▶ **SHORT TASK 1**:
According to the passage comparing BFS with the -rt patchset, who are most users of the -rt patchset?
▶ **SHORT TASK 2**:
Continue the passage comparing BFS with the -rt patchset, picking up after its final sentence.

▶ **SUPPLIED PASSAGE**:
::::::

The second question is easy to answer: No. The code that makes up the -rt patchset carves heavily into the core of the CPU scheduler and to make it compatible with BFS would require a complete port.
The first question is a little harder to answer because -rt and BFS are tools for completely different workloads. BFS is a general purpose desktop orientated (yes we do have an extra syllable in English unlike American) CPU scheduler designed to decrease overall latencies to below human perceptible level in all regular workloads. Human perceptible latencies are in the millisecond range, where anything within about the 5ms range will not be noticeable. The -rt patchset is designed to decrease latencies in the microsecond range. This is well below anything that anybody could feel on a desktop. -rt also provides special tools for management of tasks that are running with realtime scheduling policies such as SCHED_FIFO and SCHED_RR. The addition of threaded interrupt handlers, priority inheritance and interrupt priority handling and so on are very specialised tools that are desirable in the realtime world. To use these, one must specially program for the -rt patchset, be using very carefully chosen hardware with known capabilities, run a stripped down userspace that only does precisely what one needs and so on. These are not the domain of a normal desktop user, nor that of any workload a desktop user is likely to ever encounter. If you were doing semi-professional audio recording you might, and then you'd need to understand the inner workings of the software and the -rt patchset to make the most of it. Just patching it in and expecting it to work for you will not really give you any advantage. Most users of the -rt patchset are embedded device manufacturers (and I don't mean Android phones).
A common response I get, then, is "surely if low latencies are good, then extremely low are even better?" Unfortunately, that's not the case, as the cost of running the -rt patchset does incur significant overhead and will not give the user any perceivable advantage, especially if you don't use any of the special features of it.
On the other hand, BFS is designed as a "plug it in and it will work" type of patch for the most part. A greatly undervalued feature of BFS is its ability to handle realtime tasks on SMP machines. BFS uses a global runqueue where the scheduler decides what task is the next most important and will choose the most suitable CPU anywhere to make the next task run as soon as possible. It finds the lowest priority, or oldest deadline task running on any CPU, and kicks that off if there is something higher priority that demands CPU time. While this is the case with any CPU scheduler, the major difference is that multiple runqueue designs (i.e. one for every CPU) spends most of its time looking for the highest priority task in its own runqueue, rather than all the tasks running on the whole machine. It then only moves tasks around to keep CPUs relatively balanced over time periods. The multiple queue design is ultimately used because it is more scalable when CPU numbers get high.

::::::

▶ **GIVEN RECORDS**:
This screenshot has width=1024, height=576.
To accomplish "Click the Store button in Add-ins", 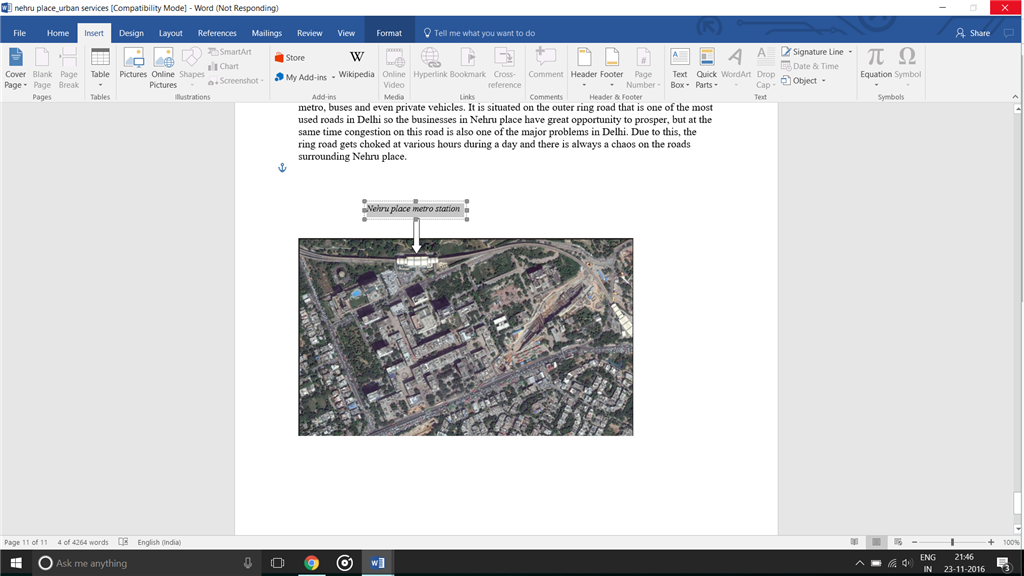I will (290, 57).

::::::

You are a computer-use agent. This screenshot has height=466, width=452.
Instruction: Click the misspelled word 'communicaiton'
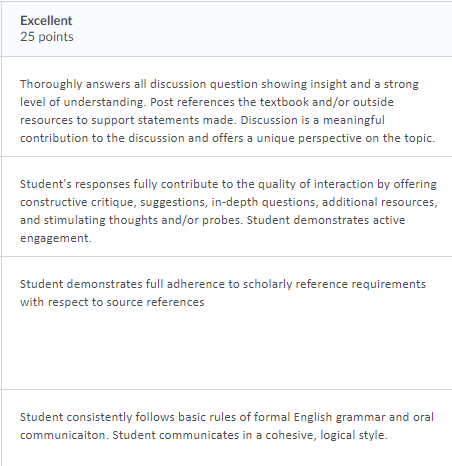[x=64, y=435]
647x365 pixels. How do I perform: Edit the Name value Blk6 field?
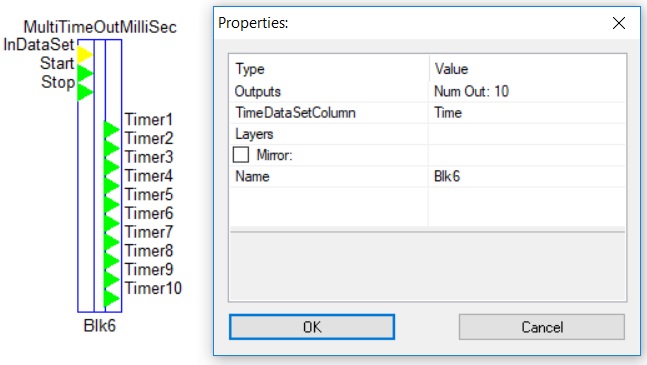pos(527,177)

::::::

▶ **OUTPUT 1**:
Embedded device manufacturers.

▶ **OUTPUT 2**:
Using the simplest example possible of a dual core machine, it's easy to demonstrate the disadvantage of this multiple queue design. It is possible for say, 4 tasks to be running - two high priority realtime tasks and two regular tasks. In the multiple runqueue design, the two high priority tasks may end up on the same CPU for a period fighting each other for CPU, while the two regular tasks are on the other CPU, gorging themselves of CPU time. This scenario only exists for a short period until the CPUs are balanced again (assuming the balancing is done right biasing for the high priority tasks!), but it can happen over and over again, and the more CPUs, and the more tasks running, the worse this situation gets. It means that an ultra low priority task, possibly even nice 19 could be getting CPU time on one CPU, while a high priority SCHED_FIFO task is not getting CPU time because it's on another CPU waiting below an even higher priority SCHED_FIFO task. If you are using the mainline kernel with more than one realtime task on an SMP machine, then it is imperative you use affinities to cope with this situation to ensure you have the lowest possible latencies. However there is no workaround for when there are more realtime tasks than CPU cores.
When I had the time and inclination to hack for mainline, I created what I called the "SMP Nice" patches which were designed to try and balance things out to prevent all the high priority tasks clustering on one CPU and the low priority tasks on another and so on. A lot more work has gone into that on mainline since then to help alleviate that problem. An interesting footnote is that Peter Williams, who helped work on those patches, reported to me he noticed a few years ago that the priority management on SMP machines on windows was woeful for a while and it was a dead giveaway that they had changed to multiple runqueues.
BFS, with its global runqueue, manages these realtime tasks optimally without any extra effort. The highest priority task will always run first on any CPU it's allowed on. I've had quite a few people report to me their surprise to find that realtime tasks worked better on BFS, usually with audio on jackd, and asked if there was a reason for it. Priority balancing on SMP just works by design on a global runqueue without any extra effort. 'nice' also works better on SMP for exactly the same reason.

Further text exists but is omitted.